Extend the news report about the Cairo bathhouse raid with further paragraphs, beginning right after its final quoted statement.

Source extract: Begin

Egypt

TV presenter defends her role in mass ‘gay’ bathhouse arrests

TV presenter Mona Iraqi defended her role in a police raid of an alleged gay bathhouse near Ramses on Sunday night, according to her official Facebook page.
 
For her program “Al-Mostakhbai,” an undercover TV show on the channel Alqahira wal Nas, Iraqi entered the bathhouse with a cameraman and her cellphone camera and filmed men unclothed as they were being escorted by police to jail. In pictures posted on her Facebook page, Iraqi can be seen holding her cell phone in the background as exposed men hide their faces in front of her, standing huddled together.
 
A security source, speaking to Reuters, said that 26 men were arrested in the raid, making it the largest since 2001, when police arrested 52 gay men on the Queen Boat, a night club on the Nile.
 
Iraqi defended the segment, which will air 10 December, citing humanitarian, moral and security reasons.
 
Iraqi's main defense for her role in the bathhouse raid, however, centers around her show being part of a larger campaign to punish deviant sexual behavior as a way to reduce the threat of HIV in Egypt. She invites her Facebook fans to see her special report, referring to the bathhouse, where men allegedly engage in gay sex, as a “den for spreading AIDS in Egypt.”
 
The episode, she says, was part of a series in conjunction with World AIDS Day to highlight those “categories most vulnerable to HIV infection,” but the date was pushed back.
 
A nearby resident claims to have seen a female journalist, presumably Iraqi, first attempt to enter the bathhouse with a cameraman, only to be kicked out by the owner, the website Paper Bird reported. The woman then allegedly reported the incident to police, causing the raid and then proceeded to film it with both cameras.
 
“With pictures, we reveal the biggest den of group perversion in the heart of Cairo,” she wrote. “The cameras of al-Mostakhbai has a filmed investigation to prove incidents of group perversion and record the confessions of the owners of this den.”

Source extract: End
Dataset excerpt: Begin

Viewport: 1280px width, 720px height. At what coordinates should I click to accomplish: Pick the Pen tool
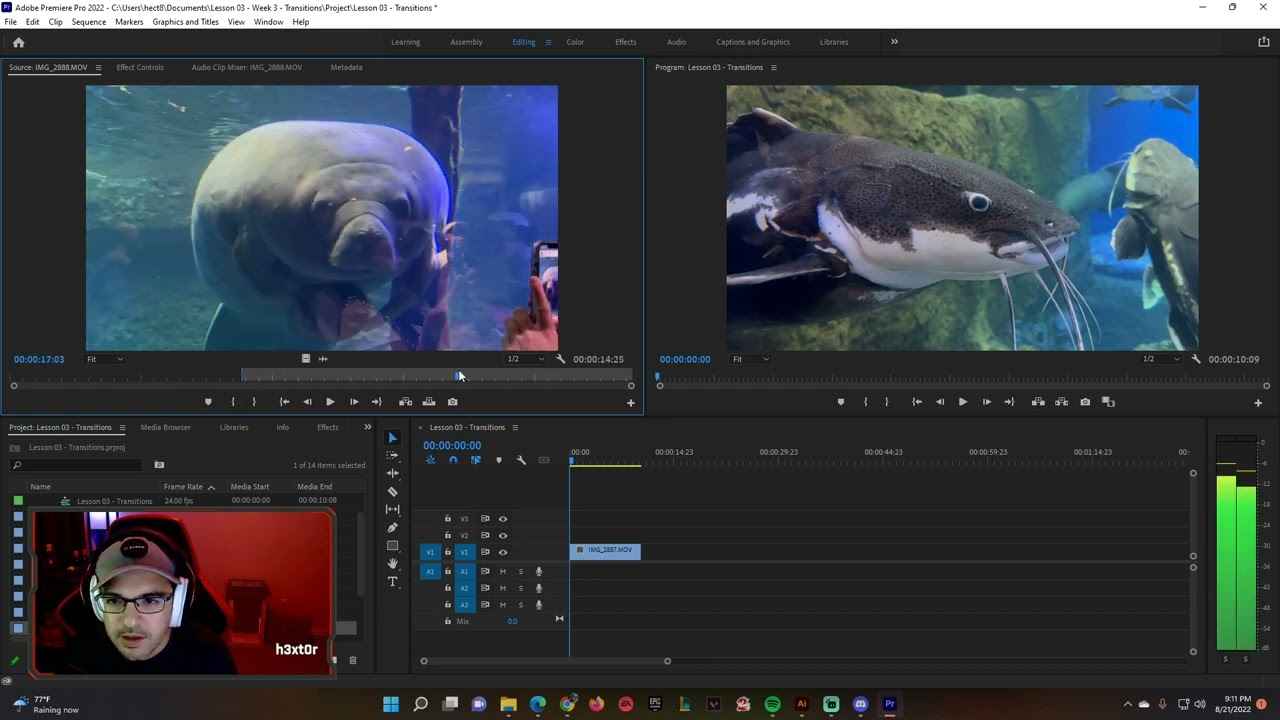pyautogui.click(x=392, y=528)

Dataset excerpt: End

_Answer space_
 
Journalist Hossam Bahgat from independent news site MadaMasr, criticized Iraqi on her page: “You see the picture of you filming with your phone? Your picture will be spread for years to come with every article, investigation or book on the collapse of Egyptian media ethics.”
 
“Well Mona, you should know that ignorance and persecution increases the spread of HIV!” another commenter wrote. “The society for which you are reenforcing and spreading ignorance will take you in its loop… because we persecute sex instead of teaching people how to do it safely.”
 
Though Egypt does not have specific laws banning homosexuality, authorities have used laws against “debauchery” and “prostitution” as a means to arrest what is seen as deviant sexual behavior in this socially conservative country.
 
Since the ouster of Muslim Brotherhood President Mohamed Morsy, the country has stepped up its crackdown on homosexual activity.
 
In November, eight men were sentenced to three years for “inciting debauchery and offending public morality” over a YouTube video where they were allegedly shown on a Nile sailboat performing a gay marriage.
 
After the video went viral on social media, the men were arrested and subject to anal examinations by forensic authorities in an attempt to prove their sexuality. Though the forensic team said the examinations showed the men had not engaged in homosexual behavior, they were sentenced nonetheless.
 
“The entire case is made up and lacks basis. The police did not arrest them red-handed and the video does not prove anything,” Hesham Abdel Hameed, spokesman for the Justice Ministry's forensics department, told AFP.
 
Egypt last saw a large bathhouse raid in the poor neighborhood of al-Marg, north-east of Cairo in October 2013. Egyptian prosecution ordered the arrest of 14 suspects after being caught “in the act of homosexuality.”
 
Speaking to Egypt Independent, Adel Ramdan, a lawyer with Egyptian Initiative for Personal Rights, said Egypt’s social taboo against homosexuality has driven gays to seek sex in underground bathhouses or saunas where they engage in risky public sex with strangers. “If Egyptians in general practiced sex normally, they would rarely go to brothels,” he said.
 
Update*: The story was updated at 9:25 pm to include the Reuters report.